── INFORMATION GIVEN ──
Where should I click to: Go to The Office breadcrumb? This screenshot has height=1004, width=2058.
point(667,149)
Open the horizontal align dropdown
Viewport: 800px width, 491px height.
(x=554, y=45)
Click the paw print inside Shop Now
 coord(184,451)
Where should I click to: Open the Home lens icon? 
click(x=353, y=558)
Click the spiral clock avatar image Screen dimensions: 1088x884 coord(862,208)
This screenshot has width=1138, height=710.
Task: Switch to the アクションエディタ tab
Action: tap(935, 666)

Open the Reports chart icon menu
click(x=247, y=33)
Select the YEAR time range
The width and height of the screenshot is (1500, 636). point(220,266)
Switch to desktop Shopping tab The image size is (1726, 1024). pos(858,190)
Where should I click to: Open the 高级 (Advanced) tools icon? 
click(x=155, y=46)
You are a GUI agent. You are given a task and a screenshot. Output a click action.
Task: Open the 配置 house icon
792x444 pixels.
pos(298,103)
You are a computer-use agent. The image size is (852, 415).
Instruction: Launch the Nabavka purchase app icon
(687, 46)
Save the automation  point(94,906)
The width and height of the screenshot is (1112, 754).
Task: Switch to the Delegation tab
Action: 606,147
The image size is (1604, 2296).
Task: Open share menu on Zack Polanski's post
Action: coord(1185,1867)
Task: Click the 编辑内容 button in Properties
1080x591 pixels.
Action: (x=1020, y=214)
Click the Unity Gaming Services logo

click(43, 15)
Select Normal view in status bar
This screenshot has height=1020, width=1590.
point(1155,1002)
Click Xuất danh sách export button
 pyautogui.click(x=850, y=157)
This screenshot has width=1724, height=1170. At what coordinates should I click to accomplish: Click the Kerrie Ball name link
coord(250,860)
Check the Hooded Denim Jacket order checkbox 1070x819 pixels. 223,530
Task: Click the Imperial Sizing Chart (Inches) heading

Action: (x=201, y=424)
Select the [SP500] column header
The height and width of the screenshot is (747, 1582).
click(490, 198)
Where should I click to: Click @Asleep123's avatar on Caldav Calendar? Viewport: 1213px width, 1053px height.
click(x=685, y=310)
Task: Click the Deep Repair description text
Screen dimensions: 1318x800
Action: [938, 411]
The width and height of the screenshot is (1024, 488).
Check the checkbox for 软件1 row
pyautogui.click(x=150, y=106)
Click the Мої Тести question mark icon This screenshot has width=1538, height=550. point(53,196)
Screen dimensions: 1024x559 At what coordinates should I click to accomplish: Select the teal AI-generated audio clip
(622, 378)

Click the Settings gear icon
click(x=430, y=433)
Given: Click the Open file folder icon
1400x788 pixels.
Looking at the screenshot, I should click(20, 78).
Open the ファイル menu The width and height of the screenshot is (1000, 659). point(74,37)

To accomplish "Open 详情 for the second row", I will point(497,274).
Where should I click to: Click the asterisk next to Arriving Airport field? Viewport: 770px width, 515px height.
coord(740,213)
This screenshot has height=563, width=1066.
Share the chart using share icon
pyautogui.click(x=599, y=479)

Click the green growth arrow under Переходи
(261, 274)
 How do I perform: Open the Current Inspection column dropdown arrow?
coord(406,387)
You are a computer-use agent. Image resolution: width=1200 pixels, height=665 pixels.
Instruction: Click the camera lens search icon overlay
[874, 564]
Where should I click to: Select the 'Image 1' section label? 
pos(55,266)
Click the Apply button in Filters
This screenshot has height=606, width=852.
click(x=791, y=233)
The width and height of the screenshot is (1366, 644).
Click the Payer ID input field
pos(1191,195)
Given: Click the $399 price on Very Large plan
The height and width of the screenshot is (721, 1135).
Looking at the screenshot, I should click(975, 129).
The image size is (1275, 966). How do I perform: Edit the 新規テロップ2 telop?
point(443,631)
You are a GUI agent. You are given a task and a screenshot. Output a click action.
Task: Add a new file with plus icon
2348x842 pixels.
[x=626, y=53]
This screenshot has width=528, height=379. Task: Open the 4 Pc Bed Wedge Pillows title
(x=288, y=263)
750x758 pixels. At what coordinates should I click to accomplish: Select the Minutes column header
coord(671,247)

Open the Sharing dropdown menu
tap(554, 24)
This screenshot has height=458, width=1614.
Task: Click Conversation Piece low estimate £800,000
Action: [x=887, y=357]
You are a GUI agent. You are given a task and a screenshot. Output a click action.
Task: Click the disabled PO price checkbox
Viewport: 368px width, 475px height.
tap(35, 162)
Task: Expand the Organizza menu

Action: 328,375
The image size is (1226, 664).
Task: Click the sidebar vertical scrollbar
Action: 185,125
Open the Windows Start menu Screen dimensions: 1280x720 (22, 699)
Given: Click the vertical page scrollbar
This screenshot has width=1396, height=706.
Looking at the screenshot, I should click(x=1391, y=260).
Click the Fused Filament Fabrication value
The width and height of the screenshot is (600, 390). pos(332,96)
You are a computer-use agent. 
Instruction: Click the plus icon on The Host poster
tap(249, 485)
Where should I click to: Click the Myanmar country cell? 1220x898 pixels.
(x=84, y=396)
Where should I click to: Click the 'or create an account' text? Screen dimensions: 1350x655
───
*WHAT IS NEEDED*
Take the stretch of lines above from the one containing "Where should I click to: Open the 高级" through the one containing "Select Normal view in status bar" and repeat it exactly, adding no other line.

*REPLY*
Where should I click to: Open the 高级 (Advanced) tools icon? 
click(x=155, y=46)
You are a GUI agent. You are given a task and a screenshot. Output a click action.
Task: Open the 配置 house icon
792x444 pixels.
pos(298,103)
You are a computer-use agent. The image size is (852, 415).
Instruction: Launch the Nabavka purchase app icon
(687, 46)
Save the automation  point(94,906)
The width and height of the screenshot is (1112, 754).
Task: Switch to the Delegation tab
Action: 606,147
The image size is (1604, 2296).
Task: Open share menu on Zack Polanski's post
Action: coord(1185,1867)
Task: Click the 编辑内容 button in Properties
1080x591 pixels.
Action: (x=1020, y=214)
Click the Unity Gaming Services logo

click(43, 15)
Select Normal view in status bar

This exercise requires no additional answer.